Short exercise:
Which lines below contain the string "dimensions", with case counting? Pull out each such line and copy it in full.

——

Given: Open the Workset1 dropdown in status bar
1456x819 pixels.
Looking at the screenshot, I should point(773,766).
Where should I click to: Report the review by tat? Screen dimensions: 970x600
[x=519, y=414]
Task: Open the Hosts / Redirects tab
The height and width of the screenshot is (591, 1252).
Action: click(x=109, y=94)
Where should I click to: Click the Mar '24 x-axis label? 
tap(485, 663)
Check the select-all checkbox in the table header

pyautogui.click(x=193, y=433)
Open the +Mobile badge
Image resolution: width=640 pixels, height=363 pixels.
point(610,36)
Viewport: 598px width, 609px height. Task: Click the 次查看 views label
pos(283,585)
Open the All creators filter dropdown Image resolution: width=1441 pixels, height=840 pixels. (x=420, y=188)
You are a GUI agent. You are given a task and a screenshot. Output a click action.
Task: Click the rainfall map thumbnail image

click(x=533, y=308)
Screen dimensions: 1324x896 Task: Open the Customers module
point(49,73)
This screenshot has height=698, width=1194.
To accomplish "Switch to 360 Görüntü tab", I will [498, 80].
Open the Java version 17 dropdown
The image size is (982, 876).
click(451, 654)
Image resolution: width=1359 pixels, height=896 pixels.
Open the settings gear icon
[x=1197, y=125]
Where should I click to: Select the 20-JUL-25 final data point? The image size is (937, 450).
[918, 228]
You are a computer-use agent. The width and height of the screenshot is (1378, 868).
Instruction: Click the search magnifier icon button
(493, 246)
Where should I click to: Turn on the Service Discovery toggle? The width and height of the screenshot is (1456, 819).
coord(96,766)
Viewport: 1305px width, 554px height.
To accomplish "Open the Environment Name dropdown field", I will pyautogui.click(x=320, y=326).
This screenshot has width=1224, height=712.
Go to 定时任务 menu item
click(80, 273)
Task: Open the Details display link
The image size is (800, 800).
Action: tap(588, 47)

——

Task output:
Where should I click to: Report the review by tat? Screen dimensions: 970x600
Screen dimensions: 1324x896 Task: Open the Customers module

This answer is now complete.